Any Major Operation In Any Body Parts? Describe If Any


Dr. MRMHM
DHMS
Bangladeah
 
mrmhm 3 months ago
QUESTIONS:
1. Your age & sex ………………….…64y, male

2. Describe your appearance i.e. weight, height, body type (thin, medium, chubby, fat etc)

• Weight ………………….…75kg

• Height ……………...5’-9”

• Body type (Thin, Fat, Medium) ……………….. medium

3. Your profession………………… …… professional Engineer (Retired), 98% time spent at home

4. Describe your personality in at least 20 words (e.g. stubborn, lazy, don’t want to work, always in a hurry etc.)…………… ………………Efficient, energetic (if there is some work to do),otherwise like to take rest at home, perfectionist, quickly get angry ,do not trust easily on other, always angry with common people even if they are walking between the road or driving wrongly. Want to see the world in perfect good condition. smoker(20 per day).
5. What is your main health problem & its symptoms……….oral lichen planus start in early 2005 .White lines inside both cheeks and two rough spots (whitish) on tongue. After 6…..8 months it stops except that the spot on the tongue.

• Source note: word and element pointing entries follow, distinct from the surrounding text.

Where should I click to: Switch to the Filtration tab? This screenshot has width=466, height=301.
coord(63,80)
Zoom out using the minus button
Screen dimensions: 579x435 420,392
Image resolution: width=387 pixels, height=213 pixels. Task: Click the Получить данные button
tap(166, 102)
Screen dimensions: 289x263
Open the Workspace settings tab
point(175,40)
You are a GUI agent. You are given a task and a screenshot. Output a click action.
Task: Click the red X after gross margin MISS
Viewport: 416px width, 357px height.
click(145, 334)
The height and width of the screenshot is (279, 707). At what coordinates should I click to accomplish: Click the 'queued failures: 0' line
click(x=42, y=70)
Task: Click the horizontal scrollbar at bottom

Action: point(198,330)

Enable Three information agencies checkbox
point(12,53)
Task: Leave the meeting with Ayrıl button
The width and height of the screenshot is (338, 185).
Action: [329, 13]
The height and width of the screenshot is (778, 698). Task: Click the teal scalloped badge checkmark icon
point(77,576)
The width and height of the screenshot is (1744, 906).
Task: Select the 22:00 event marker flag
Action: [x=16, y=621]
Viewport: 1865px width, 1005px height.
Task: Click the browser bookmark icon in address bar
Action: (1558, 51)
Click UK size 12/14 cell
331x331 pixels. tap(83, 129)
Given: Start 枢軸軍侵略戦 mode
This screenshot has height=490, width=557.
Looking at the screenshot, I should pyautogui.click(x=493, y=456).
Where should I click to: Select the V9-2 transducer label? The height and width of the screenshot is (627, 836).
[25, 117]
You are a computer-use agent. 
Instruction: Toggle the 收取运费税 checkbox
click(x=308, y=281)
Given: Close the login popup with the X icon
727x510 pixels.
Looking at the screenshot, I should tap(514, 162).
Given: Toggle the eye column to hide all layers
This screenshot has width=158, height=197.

Now after 9 years again thick white lines type patches on both side of inner cheeks. Sometimes feels stress at the lower end of tongue (right side only) ,. In 2014 I again feel stress on lower right side of tongue after taking NUX vomica 200 in 2014 (suggested by some Homeo Dr. on the same ABC forum, the symptoms become much better ,only 2 spots on tongue remaining which are still there .Now after 2014 ,few days before again I feel some stress in lower side of tongue, no white patches ….no other health problem at all, very good health ,all other things are normal and well.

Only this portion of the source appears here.